The falls are shared by the Iguazú National Park (Argentina) and Iguaçu National Park (Brazil). These parks were designated UNESCO World Heritage Sites in 1984 and 1986, respectively.
The name Iguazu comes from the Guarani words y (water) and guasu (big). The legend says that a god pretended to marry a beautiful aborigine named Naipú, who fled with her mortal lover in a canoe. In rage, the god sliced the river creating the waterfalls, condemning the lovers to an eternal fall.
Iguazu falls are the second largest in the world after Victoria Falls in Africa and are deservedly one of the seventh wonders of the world. Their height isn’t so inspiring as is their length – the falls seem to go on and on in the distance. When the water level of the river is high, the whole ridge is almost covered in the huge expanse of water pouring over. At other times, when the river level is lower, the amount of water is less and trees are rocks jump out from the fall wall providing a beautiful break in the water. Their are multiple approaches to the falls, both from above and below. At some points you can get so close that you will feel the spray from the falls on your face.
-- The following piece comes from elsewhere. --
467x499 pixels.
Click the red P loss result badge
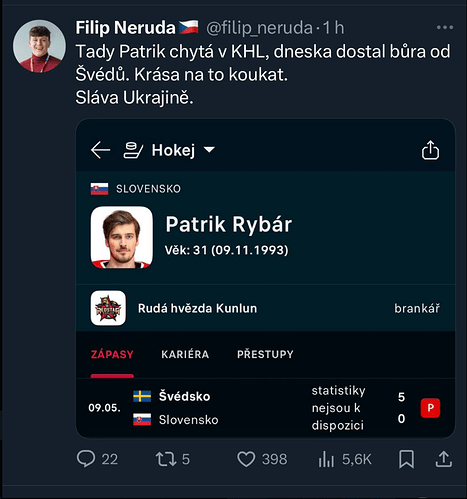click(430, 408)
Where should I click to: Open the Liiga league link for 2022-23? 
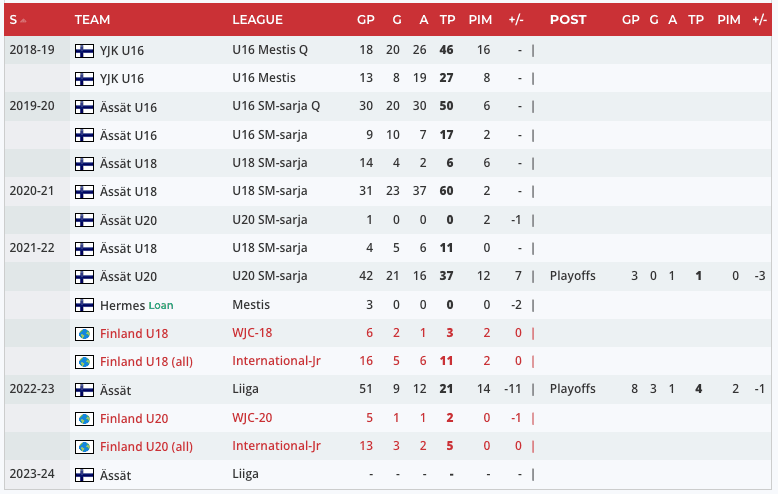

The Iguazu falls is formed at the edge of a volcanic flow where the rock suddenly changed hardness and wore away. What’s sad is there was a second, even larger, fall that was destroyed when the river was dammed.
Besides the falls, you can enjoy a walk through the bush where you will be delighted with sights of monkeys and tucans playing in the forest.
For those who would like to see the falls from both sides, it is only a short taxi ride across the border to Brazil. It is suggested that the Brazil side should be seen first, as, although stunning, is not quite as awesome as the Argintinian side, and this way leaves the best until last. You should give yourselves at least half a day on each side and preferably more.